Bill Would Declare Your Blog a Weapon
Mike writes "Law prof Eugene Volokh blogs about a US House of Representatives bill proposed by Rep. Linda T. Sanchez and 14 others that could make it a federal felony to use your blog, social media like MySpace and Facebook, or any other Web media 'to cause substantial emotional distress through "severe, repeated, and hostile" speech.' Rep. Sanchez and colleagues want to make it easier to prosecute any objectionable speech through a breathtakingly broad bill that would criminalize a wide range of speech protected by the First Amendment. The bill is called The Megan Meier Cyberbullying Prevention Act, and if passed into law (and if it survives constitutional challenge) it looks almost certain to be misused."
Bill Would Declare Your Blog a Weapon
Sweet, the right to a blog would be protected by both the first and second amendments!
My work here is dung.
I'm pretty sure this law would shut down Encyclopedia Dramatica, and most of 4chan in a heartbeat.
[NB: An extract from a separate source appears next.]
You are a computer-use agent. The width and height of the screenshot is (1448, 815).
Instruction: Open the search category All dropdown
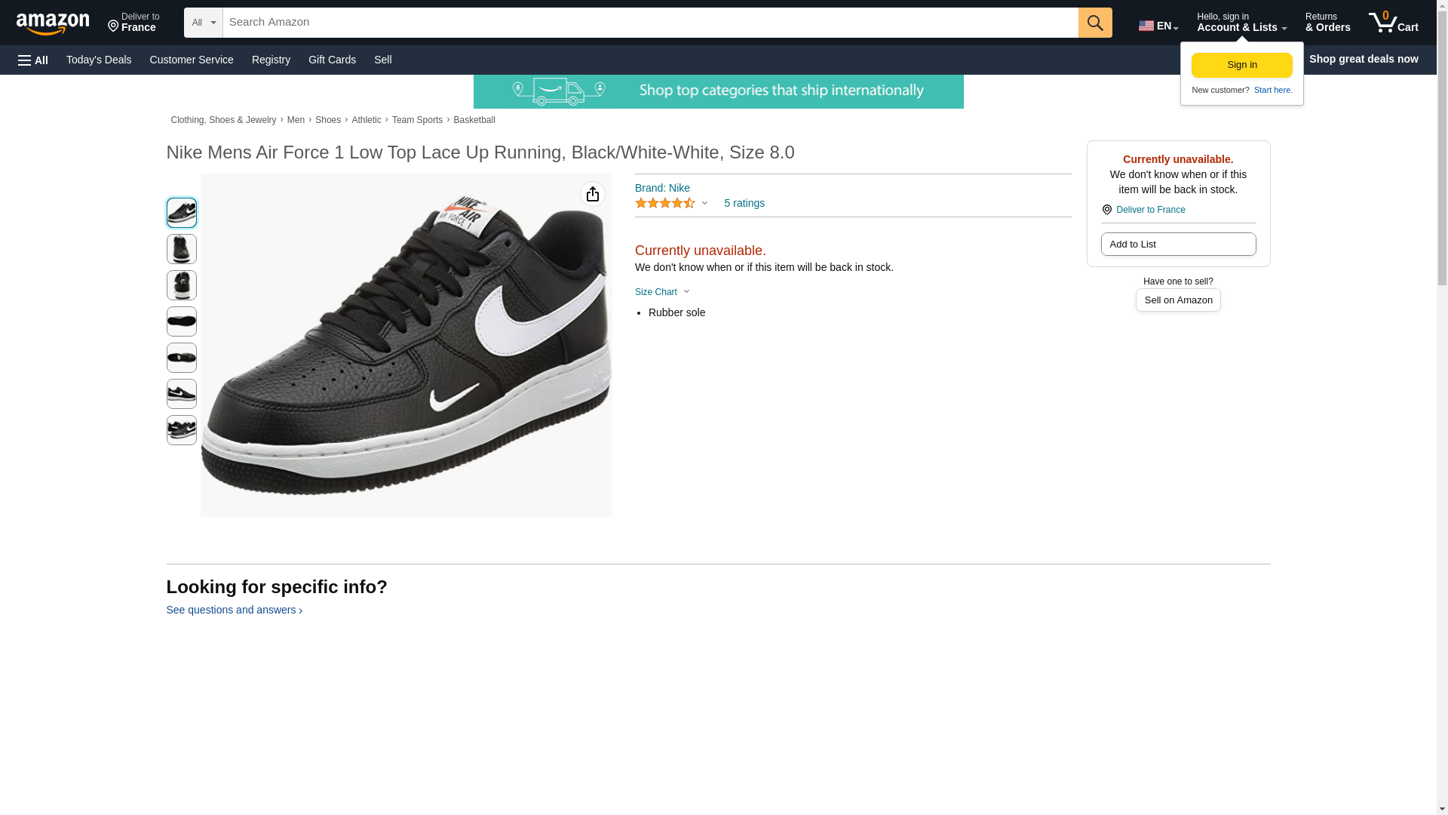point(203,23)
That said, nothing of value was lost.
I love how the bill starts with the classic, "for the children" clauses to rationalize the trampling of the bill of rights.
If you don't like the things I say in my blog, wouldn't the most rational reaction be to simply don't fucking read it???
I've abandoned my search for truth; now I'm just looking for some useful delusions.
Complaining is one thing. Fining you and sending you to jail is a completely different thing. Free Speech pretty much guarantees that you are going to be offended by someone, somewhere, sometime. Deal with it.
What usually happens with these kinds of unconstitutional laws is they are rammed through with the authors knowing full well they won't stand up to a constitutional challenge. Think about certain aspects of the Patriot Act, the laws regarding civil asset forfiture, and the Lautenberg amendment to the Brady Bill (AKA the Domestic Violence Offender Gun Ban where you are denied 2nd amendment rights forever after having a restraining order lodged against you or being merely accused of a crime, even in absence of a conviction thereof).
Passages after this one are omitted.